I watched a documentary on sexual slavery in Europe and Russia. It was one of the saddest things I've ever seen. How could humans become so hardened, so cruel, so ugly? But I suppose, when we shut out the light of God, we are left only to look inward, and harvest the fruit of all our selfish desires. Like Jesus says in John 3:19, "This is the verdict: Light has come into the world, but men loved darkness instead of light because their deeds were evil." People still love darkness. And isn't it all the more easier, when we are surrounded by a multitude of people who would rather meet their own sinful desires, for us to do the same?

I guess that's why Jesus said that the path is wide that leads to destruction, and many follow it, but the path that leads to eternal life is narrow, and few follow it.

But it all begins and ends with the blackness of the human heart. And if I don't everyday recognize the darkness of my own heart without Christ, that day will be forfeit for the kingdom of God.

Thursday, January 21, 2010

Some Contemplation

Life is such a jumbled mess of choices, distractions, tangents, desires, emotions, joy, pain. For some it includes the search for truth, for others, the search for something that will drown out the voice ringing in their heart that this is not all there is.

Maybe after a long while running in the other direction, of drowning out the divine message rather than examining what it says, all the stuff used to cover it up becomes like white noise, and silence is the result. But only percieved silence. Like white noise when it ceases, so it is when we are faced with stillness and reflection.
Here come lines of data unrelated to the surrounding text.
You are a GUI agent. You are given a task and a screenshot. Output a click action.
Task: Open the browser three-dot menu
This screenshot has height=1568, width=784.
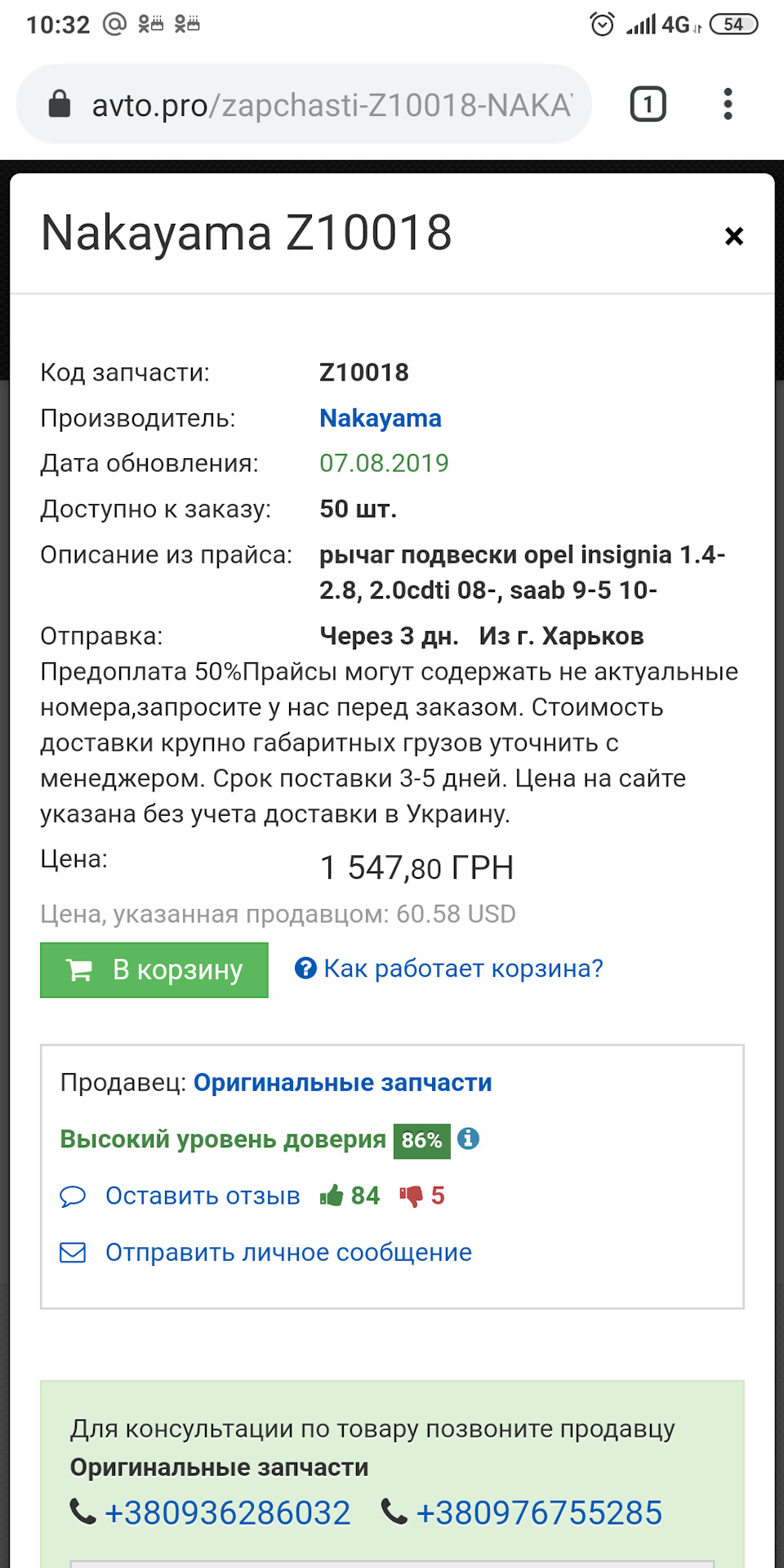click(728, 105)
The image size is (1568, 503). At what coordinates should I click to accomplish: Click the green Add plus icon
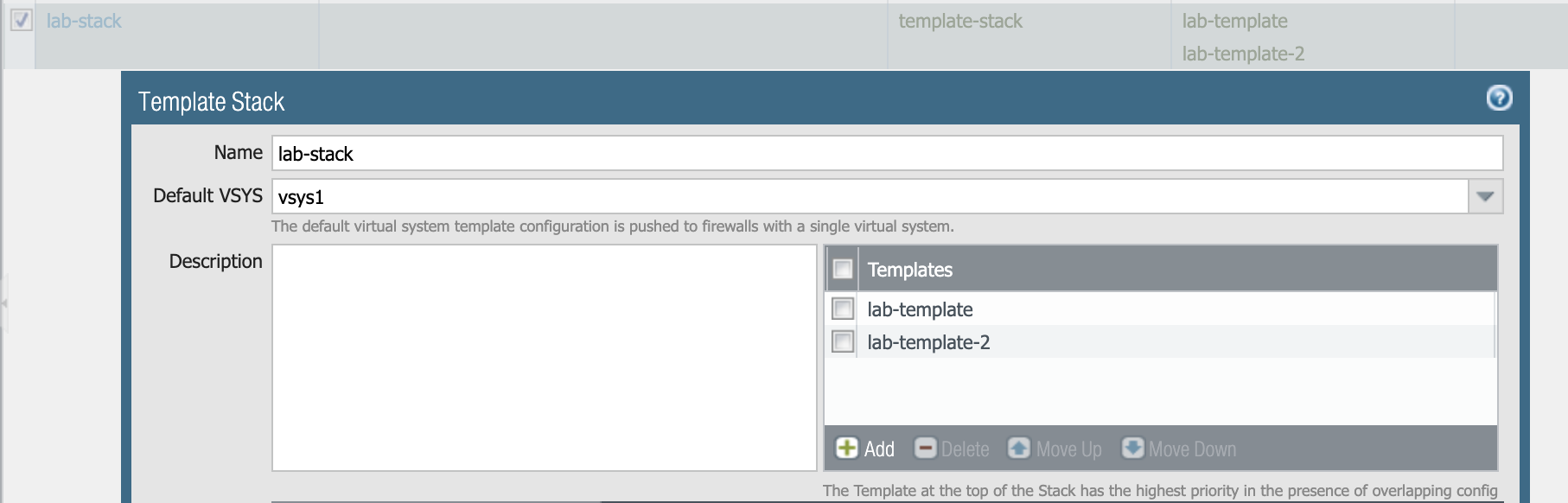click(846, 449)
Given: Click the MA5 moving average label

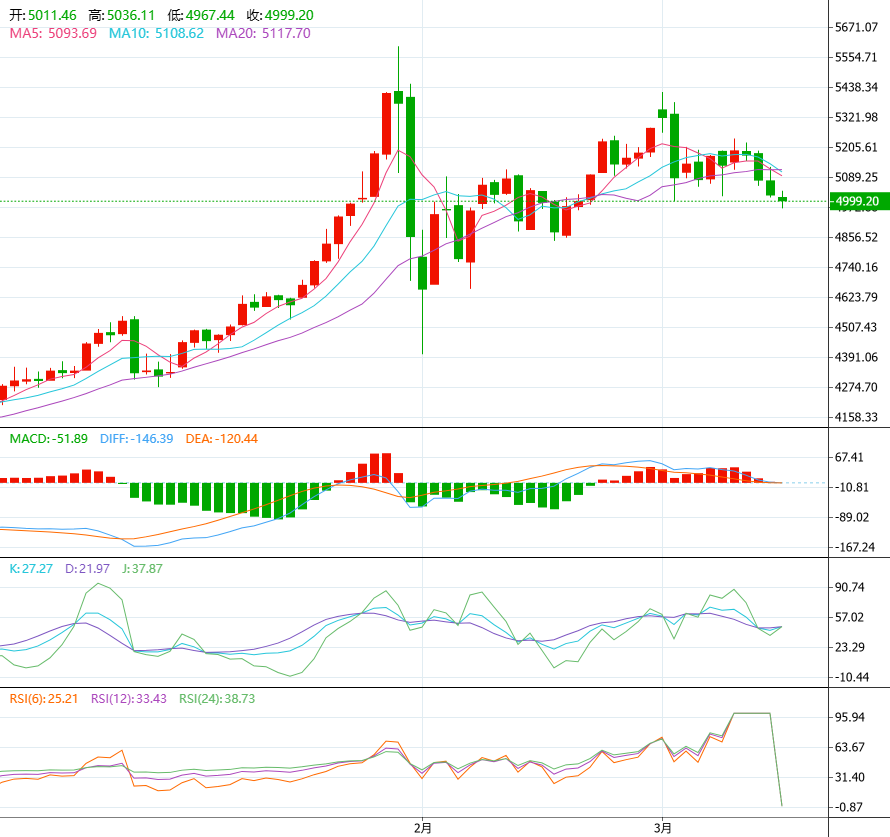Looking at the screenshot, I should pyautogui.click(x=52, y=33).
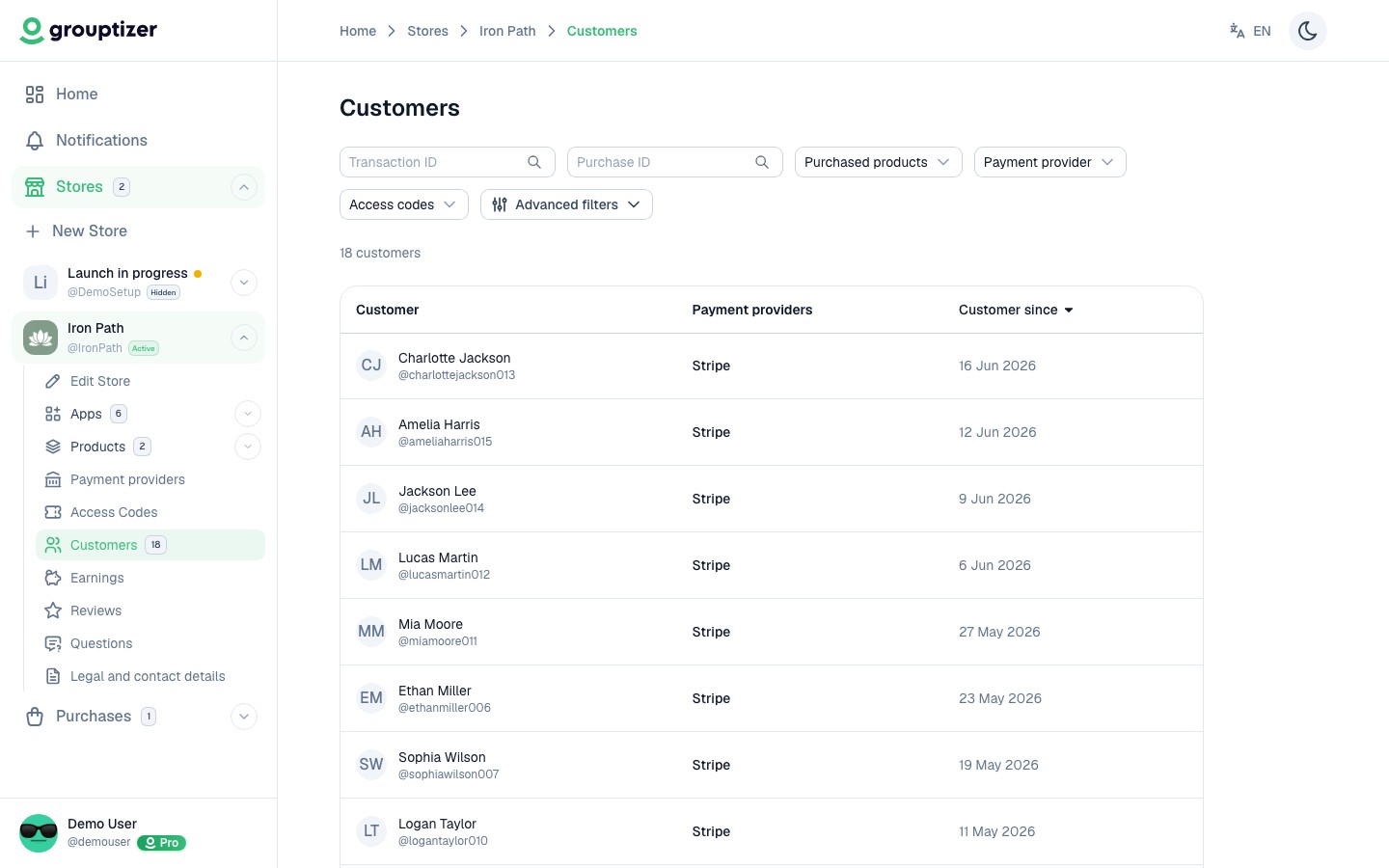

The knowledge that we are not alone is built into our heart. But we were made to know not only of God - but to know him.

I am beginning to understand that knowing God is not simply reading the scriptures and talking to him. It isn't summed up in going to church. It is the gradual realization and understanding of truth, of reality. By examining the world we see God. I don't just mean seeing the light of creation, although creation practically shouts the existence of God. In our desires, joy, pain, the glory of whole relationships and the tragedy of broken ones, we see God. Every perversion necessitates a possibility of wholeness. Every misuse means there must be an intended use. We see in every human society to ever populate the earth, in government, the church, work, war, money, and in every appetite - food, drink, sex - the possibilites for brokenness. History is a summation of them all. But like I said, brokenness necessitates a possibility of wholeness. It is only a question of how to get there. It is not a question of the reality of good or evil - evil is all to apparent. Rather, it is the question all religions have sought to answer - how do we fix us?

The Bible is the only book, and Christianity is the only worldview, to adequately address human brokenness. Only under the direction of scripture and the power of the cross can we begin to straighten our posture.

Divine intervention. It is the only hope for humanity, and God has given it. All other systems either ignore the complete fallenness of humanity, or assert our ability to come back from the brink, to attain godliness despite our unfortunate starting point. Think of all other belief systems, even systems close to Christianity. They all prescribe a mix of living a life worthy of heaven, of attaining to godliness, of climbing high enough, try hard enough to be saved. What could we possibly have that God might want? What could we possibly do that might impress him? What could we give the very one that made us, so as to elicit his acceptance of us?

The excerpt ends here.